Given information:

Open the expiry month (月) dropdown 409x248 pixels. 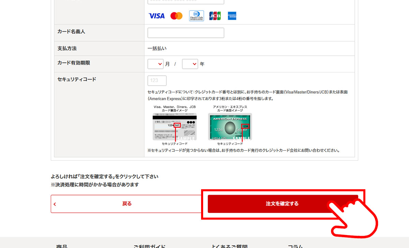pos(155,64)
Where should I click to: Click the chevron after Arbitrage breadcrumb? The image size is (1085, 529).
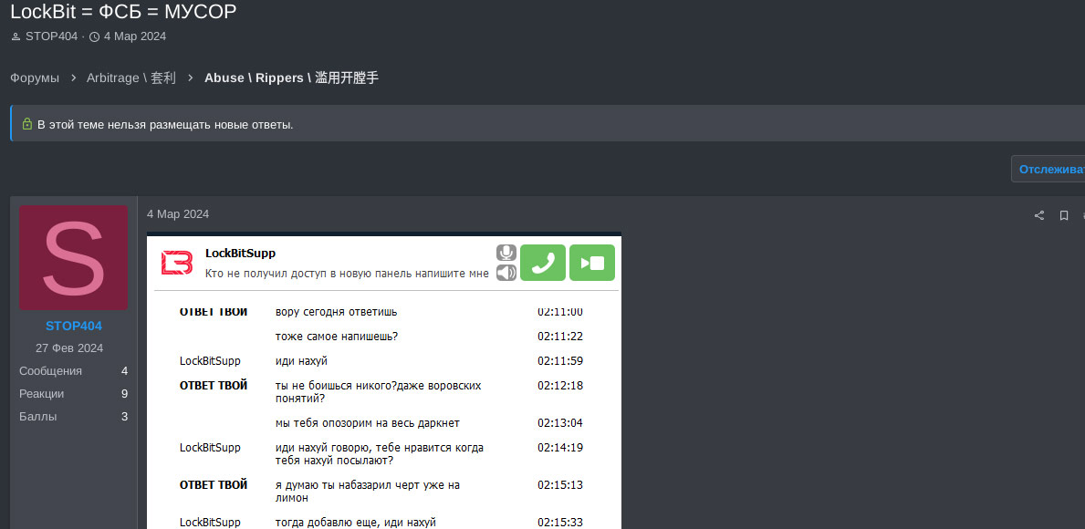point(190,78)
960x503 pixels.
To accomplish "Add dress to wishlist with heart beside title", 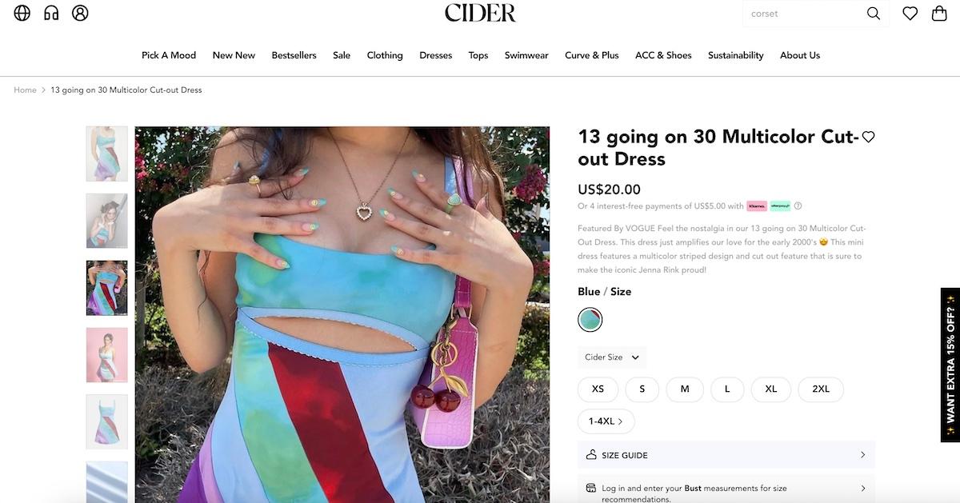I will (x=868, y=137).
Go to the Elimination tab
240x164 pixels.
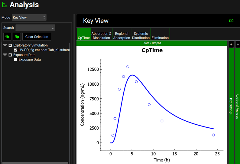point(160,38)
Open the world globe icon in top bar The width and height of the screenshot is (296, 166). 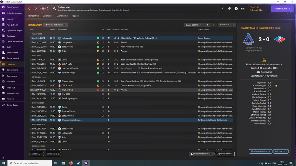coord(229,8)
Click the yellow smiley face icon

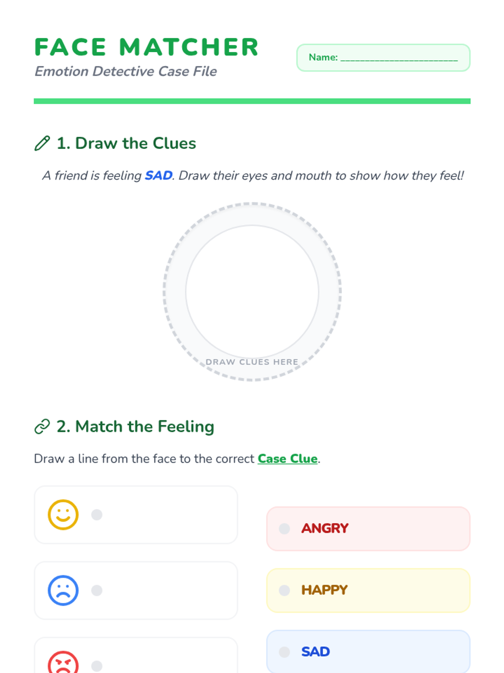click(x=63, y=515)
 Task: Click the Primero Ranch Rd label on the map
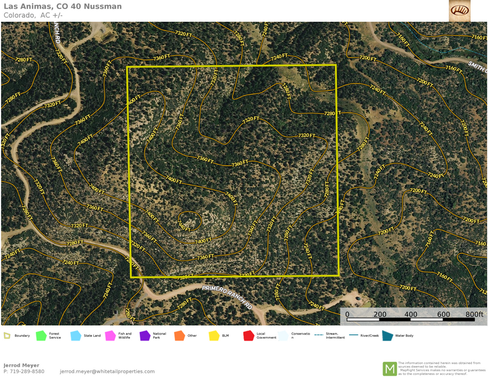(226, 298)
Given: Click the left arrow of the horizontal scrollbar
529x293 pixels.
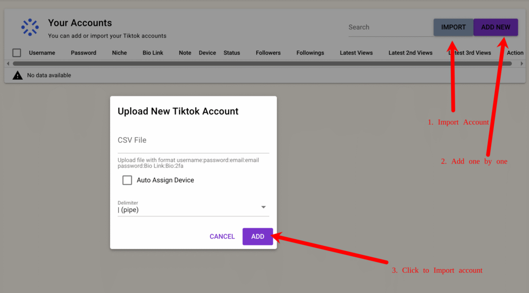Looking at the screenshot, I should (x=8, y=64).
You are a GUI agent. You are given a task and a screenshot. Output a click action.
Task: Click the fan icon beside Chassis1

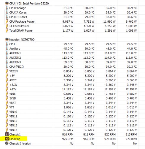coord(7,134)
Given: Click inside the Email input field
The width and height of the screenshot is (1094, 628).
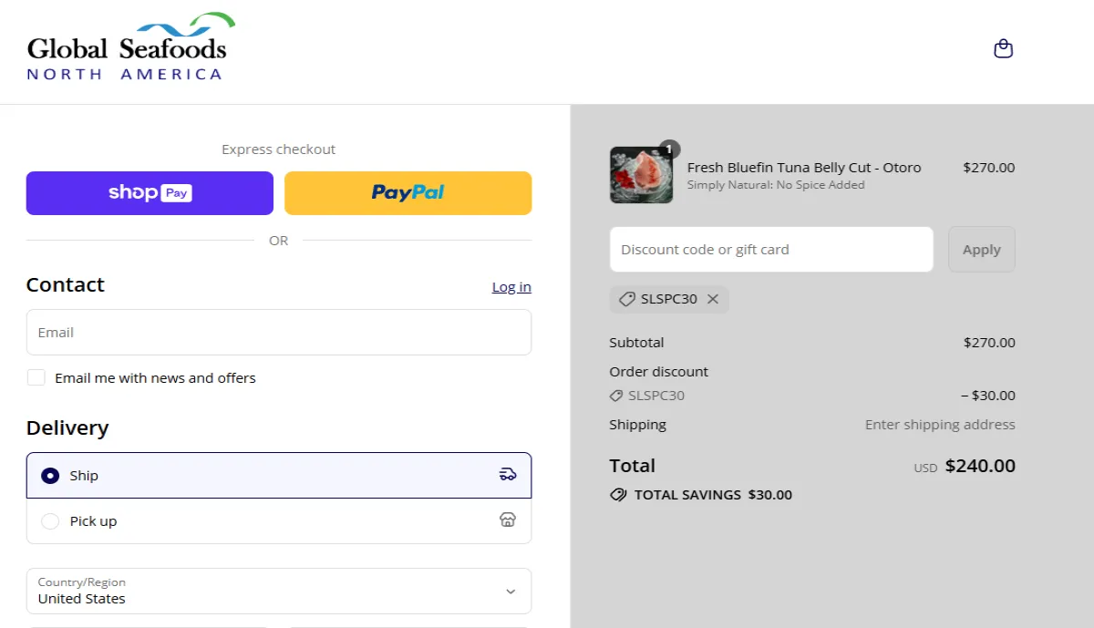Looking at the screenshot, I should [278, 332].
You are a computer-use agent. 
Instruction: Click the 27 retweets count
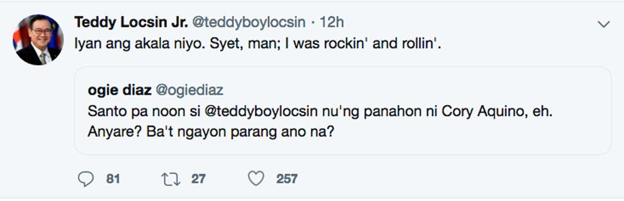pos(198,179)
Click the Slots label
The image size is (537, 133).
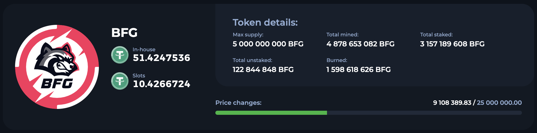[x=139, y=76]
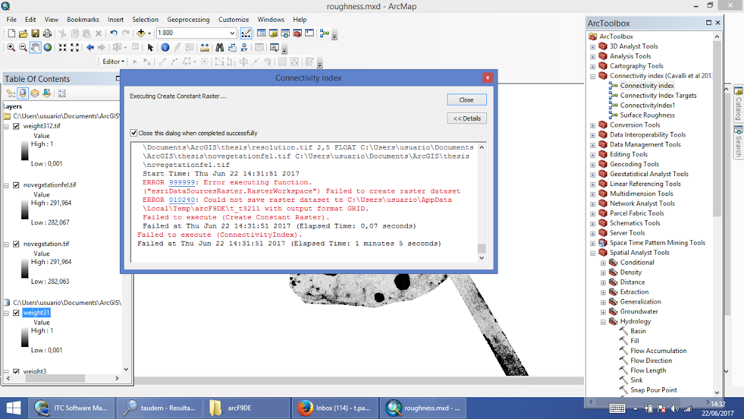
Task: Launch the Go To XY tool
Action: (x=245, y=48)
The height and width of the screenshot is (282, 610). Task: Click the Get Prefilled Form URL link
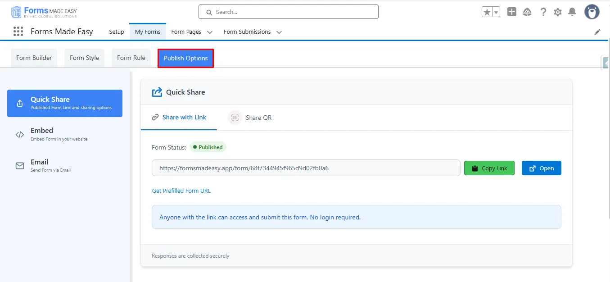coord(181,191)
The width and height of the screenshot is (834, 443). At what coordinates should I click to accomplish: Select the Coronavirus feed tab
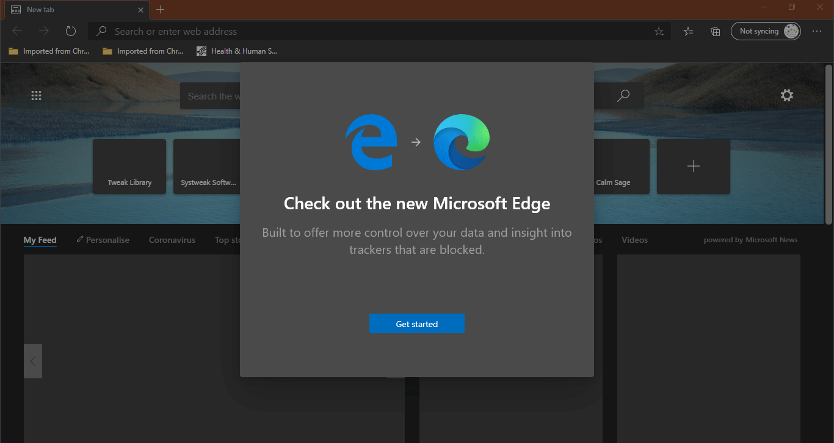[x=172, y=240]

Task description: Restrict the output to the lines from the one with "You are a computer-use agent." through the last line of the material above. Print them exactly, leaving out every picture.

Response:
You are a computer-use agent. 
Instruction: Click the 27 retweets count
pos(198,179)
Click the Slots label
The image size is (537, 133).
[x=139, y=76]
Task: Launch the Go To XY tool
Action: (x=245, y=48)
The height and width of the screenshot is (282, 610). Task: Click the Get Prefilled Form URL link
coord(181,191)
The width and height of the screenshot is (834, 443). At what coordinates should I click to accomplish: Select the Coronavirus feed tab
[x=172, y=240]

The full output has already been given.